## Records to process
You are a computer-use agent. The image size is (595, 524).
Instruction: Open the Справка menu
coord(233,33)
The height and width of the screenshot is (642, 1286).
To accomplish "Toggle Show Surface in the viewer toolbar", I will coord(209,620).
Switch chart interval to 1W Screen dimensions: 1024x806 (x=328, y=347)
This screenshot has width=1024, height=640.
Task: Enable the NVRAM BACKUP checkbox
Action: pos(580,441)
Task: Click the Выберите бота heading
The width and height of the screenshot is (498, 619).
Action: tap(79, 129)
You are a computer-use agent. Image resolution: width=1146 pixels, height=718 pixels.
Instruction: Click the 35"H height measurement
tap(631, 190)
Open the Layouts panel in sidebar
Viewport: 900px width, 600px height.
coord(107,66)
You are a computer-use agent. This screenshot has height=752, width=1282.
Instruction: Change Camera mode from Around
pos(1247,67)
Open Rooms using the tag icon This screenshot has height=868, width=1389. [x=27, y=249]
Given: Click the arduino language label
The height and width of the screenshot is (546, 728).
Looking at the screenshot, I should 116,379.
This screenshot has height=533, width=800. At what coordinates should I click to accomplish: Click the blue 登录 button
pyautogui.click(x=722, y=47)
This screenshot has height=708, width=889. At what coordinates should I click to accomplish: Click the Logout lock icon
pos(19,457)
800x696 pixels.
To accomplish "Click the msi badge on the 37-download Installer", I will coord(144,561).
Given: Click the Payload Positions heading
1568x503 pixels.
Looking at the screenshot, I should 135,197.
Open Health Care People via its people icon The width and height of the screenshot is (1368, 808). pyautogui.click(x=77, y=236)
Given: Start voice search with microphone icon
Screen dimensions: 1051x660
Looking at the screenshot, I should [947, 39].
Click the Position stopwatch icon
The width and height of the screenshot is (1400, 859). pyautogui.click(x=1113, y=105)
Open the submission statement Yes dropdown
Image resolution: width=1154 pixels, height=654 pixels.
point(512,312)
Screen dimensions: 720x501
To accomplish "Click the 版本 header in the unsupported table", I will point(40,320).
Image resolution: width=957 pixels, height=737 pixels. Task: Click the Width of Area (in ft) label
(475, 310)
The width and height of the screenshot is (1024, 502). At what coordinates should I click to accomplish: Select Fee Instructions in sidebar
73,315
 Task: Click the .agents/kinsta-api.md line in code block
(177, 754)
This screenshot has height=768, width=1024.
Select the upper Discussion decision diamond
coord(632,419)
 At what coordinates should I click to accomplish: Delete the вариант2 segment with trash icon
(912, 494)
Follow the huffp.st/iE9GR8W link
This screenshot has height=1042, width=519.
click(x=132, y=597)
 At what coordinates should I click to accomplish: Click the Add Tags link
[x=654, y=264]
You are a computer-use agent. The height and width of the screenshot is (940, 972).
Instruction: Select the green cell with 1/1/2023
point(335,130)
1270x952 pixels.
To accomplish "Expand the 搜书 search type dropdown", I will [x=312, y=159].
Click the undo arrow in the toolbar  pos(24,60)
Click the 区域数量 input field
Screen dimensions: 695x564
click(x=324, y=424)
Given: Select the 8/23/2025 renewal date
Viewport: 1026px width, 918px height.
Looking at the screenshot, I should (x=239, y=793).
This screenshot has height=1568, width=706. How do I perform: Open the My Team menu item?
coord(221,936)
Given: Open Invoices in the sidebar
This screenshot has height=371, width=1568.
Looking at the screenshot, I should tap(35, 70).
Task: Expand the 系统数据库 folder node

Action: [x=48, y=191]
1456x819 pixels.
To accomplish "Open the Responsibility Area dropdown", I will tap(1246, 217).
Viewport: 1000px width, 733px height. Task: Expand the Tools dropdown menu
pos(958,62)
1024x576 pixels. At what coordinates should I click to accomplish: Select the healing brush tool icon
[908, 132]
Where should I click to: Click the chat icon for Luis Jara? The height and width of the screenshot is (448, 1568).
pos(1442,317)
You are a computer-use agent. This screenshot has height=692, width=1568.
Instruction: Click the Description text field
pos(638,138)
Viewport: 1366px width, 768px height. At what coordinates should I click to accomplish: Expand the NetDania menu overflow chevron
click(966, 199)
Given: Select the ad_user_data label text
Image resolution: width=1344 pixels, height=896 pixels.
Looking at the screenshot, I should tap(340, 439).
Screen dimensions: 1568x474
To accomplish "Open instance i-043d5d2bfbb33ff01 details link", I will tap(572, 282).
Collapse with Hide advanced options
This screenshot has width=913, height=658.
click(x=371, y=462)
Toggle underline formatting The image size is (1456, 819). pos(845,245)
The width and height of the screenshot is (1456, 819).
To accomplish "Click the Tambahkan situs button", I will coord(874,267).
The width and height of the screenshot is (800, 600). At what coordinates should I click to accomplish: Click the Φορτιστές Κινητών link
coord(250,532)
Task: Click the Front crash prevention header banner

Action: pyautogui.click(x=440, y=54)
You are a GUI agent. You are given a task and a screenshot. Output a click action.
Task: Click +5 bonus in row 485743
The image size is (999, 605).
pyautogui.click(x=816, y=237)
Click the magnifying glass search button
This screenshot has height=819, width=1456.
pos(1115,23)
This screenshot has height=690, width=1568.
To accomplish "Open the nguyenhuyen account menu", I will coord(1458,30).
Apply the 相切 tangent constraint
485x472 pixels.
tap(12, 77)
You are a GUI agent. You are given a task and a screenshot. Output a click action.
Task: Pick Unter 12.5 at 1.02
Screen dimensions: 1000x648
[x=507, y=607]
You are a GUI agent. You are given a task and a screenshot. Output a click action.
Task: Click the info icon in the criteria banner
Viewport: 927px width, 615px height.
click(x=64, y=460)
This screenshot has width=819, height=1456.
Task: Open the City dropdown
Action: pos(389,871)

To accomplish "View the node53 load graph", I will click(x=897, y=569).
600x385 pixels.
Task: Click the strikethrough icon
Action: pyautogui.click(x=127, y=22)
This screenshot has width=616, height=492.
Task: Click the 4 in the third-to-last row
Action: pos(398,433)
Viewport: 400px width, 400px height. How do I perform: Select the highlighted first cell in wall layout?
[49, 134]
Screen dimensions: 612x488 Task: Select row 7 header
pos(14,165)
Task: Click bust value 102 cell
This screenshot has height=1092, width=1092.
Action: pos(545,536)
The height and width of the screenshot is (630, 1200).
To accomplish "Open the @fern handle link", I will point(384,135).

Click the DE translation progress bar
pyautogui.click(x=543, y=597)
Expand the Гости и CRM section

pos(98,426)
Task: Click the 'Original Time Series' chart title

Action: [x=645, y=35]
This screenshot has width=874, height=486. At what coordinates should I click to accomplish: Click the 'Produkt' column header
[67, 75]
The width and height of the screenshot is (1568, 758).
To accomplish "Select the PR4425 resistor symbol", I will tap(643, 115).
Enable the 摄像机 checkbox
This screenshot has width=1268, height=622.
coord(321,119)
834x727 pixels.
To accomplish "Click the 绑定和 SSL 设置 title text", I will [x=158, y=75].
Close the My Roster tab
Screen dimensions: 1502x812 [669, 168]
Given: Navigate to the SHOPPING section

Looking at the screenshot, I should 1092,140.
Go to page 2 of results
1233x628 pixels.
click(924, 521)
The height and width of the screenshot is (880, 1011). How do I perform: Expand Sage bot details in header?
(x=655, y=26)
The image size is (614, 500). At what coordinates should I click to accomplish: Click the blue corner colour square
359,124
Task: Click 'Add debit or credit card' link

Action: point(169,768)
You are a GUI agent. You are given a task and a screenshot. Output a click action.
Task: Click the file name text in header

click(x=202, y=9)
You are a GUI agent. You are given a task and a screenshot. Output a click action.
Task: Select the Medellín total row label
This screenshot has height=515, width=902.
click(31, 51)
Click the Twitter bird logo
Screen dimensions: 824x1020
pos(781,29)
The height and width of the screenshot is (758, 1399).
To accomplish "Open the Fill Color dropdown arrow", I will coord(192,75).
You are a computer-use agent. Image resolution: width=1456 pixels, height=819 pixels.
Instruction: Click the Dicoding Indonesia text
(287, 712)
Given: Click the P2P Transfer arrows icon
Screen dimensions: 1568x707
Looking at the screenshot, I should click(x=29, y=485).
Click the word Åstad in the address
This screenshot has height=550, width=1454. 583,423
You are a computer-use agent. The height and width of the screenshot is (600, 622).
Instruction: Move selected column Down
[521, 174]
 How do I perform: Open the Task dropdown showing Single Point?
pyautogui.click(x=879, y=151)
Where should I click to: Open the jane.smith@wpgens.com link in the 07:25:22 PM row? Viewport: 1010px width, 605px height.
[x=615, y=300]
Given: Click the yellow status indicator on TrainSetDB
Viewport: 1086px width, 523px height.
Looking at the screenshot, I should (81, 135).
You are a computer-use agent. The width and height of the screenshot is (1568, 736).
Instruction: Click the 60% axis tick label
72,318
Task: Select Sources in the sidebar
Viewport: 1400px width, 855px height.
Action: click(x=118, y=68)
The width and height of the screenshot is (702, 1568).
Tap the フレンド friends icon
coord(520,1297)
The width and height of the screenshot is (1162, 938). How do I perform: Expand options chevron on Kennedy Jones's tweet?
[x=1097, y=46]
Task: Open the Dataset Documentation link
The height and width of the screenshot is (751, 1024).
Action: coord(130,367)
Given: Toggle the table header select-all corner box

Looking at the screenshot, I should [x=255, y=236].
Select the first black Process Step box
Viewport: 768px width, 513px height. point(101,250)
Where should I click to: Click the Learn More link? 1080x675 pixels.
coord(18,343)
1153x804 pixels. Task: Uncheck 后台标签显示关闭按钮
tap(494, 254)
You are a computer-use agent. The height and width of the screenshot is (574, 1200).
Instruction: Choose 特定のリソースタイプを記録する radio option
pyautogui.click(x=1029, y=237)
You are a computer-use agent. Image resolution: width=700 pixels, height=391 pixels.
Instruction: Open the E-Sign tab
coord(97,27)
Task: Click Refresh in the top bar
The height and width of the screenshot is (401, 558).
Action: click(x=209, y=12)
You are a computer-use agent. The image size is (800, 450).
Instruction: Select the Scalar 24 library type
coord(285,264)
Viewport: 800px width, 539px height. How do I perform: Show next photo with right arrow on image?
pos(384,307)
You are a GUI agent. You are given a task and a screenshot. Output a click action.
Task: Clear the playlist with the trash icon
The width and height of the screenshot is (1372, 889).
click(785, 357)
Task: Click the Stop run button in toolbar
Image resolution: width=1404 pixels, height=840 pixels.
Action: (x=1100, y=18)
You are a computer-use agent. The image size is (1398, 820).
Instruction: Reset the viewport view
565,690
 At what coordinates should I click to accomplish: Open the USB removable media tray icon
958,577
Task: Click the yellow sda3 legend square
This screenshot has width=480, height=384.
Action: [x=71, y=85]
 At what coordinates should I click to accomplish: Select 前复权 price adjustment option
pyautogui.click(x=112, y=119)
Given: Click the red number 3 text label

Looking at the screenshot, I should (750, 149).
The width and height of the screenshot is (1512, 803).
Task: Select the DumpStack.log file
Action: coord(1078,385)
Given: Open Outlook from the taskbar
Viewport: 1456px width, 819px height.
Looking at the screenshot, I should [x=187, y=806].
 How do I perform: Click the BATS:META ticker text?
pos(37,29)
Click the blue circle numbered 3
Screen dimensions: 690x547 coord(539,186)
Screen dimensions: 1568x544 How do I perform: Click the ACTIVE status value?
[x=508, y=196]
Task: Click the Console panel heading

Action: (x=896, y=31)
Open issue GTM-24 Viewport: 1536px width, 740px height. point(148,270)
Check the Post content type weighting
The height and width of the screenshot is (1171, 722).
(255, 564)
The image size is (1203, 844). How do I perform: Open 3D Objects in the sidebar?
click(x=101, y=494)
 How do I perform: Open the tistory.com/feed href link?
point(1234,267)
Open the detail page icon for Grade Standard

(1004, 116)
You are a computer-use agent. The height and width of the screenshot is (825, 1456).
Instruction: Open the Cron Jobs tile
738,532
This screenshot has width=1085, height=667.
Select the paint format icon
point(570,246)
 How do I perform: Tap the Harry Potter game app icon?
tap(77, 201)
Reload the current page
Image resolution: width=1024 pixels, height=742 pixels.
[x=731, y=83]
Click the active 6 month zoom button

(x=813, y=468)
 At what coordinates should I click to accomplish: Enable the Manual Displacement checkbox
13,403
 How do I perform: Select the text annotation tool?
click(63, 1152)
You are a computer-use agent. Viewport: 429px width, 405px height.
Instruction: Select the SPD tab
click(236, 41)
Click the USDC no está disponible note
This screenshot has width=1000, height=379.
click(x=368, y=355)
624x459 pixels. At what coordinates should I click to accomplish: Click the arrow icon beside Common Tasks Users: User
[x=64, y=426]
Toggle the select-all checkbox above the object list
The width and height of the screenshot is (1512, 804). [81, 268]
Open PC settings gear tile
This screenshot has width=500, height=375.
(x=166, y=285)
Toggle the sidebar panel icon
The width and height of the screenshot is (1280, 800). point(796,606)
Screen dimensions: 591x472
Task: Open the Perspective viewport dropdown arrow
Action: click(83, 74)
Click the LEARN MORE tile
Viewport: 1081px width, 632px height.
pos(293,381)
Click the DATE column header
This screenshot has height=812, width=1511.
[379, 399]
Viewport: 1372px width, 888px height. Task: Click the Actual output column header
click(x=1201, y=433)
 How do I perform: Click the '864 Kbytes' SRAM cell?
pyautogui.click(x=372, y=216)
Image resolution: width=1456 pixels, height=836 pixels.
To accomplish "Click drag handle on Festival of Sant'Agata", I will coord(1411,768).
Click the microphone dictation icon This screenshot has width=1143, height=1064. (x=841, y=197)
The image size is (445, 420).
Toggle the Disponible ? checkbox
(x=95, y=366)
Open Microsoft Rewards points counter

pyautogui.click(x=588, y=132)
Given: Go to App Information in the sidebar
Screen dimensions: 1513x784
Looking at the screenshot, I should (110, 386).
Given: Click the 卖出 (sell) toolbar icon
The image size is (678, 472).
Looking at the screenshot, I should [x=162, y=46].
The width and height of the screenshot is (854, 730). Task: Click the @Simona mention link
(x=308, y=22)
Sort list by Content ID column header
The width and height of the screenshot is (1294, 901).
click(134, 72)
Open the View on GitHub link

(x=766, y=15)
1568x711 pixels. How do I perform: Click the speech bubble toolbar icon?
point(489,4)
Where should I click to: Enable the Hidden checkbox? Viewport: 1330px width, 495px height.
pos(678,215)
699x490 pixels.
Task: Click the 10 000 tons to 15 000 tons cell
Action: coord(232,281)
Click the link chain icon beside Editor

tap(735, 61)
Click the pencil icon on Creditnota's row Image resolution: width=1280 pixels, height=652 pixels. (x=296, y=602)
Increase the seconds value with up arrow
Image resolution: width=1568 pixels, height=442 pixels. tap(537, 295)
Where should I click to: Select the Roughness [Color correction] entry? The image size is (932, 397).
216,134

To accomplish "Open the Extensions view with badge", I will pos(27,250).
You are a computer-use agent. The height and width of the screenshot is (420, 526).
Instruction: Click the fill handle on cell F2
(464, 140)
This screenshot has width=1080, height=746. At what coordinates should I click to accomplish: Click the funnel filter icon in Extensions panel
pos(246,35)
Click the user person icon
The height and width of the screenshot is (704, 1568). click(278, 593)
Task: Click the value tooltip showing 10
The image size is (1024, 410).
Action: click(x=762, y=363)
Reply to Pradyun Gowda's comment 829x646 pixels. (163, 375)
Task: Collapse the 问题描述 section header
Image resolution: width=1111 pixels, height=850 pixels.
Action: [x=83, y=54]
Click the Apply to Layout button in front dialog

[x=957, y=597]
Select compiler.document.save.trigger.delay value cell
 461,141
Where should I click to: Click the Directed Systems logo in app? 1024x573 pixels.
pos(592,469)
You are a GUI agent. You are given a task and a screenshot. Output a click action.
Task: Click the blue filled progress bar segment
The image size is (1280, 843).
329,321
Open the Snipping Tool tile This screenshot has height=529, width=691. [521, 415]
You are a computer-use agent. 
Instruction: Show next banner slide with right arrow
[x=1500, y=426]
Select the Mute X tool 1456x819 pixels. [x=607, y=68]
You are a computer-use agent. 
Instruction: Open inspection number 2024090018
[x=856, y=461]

## What you have to do
Please give the material from the line containing "You are a computer-use agent. The image size is (800, 450)." down to the line containing "click(785, 357)" as a two-column CSV with the header input,output. Put one row per entry, with its text in input and its answer in output, each in one quoted field and with line breaks replaced by spaces.

## Correct answer
input,output
"You are a computer-use agent. The image size is (800, 450). Instruction: Select the Scalar 24 library type","coord(285,264)"
"Viewport: 800px width, 539px height. How do I perform: Show next photo with right arrow on image?","pos(384,307)"
"You are a GUI agent. You are given a task and a screenshot. Output a click action. Task: Clear the playlist with the trash icon The width and height of the screenshot is (1372, 889).","click(785, 357)"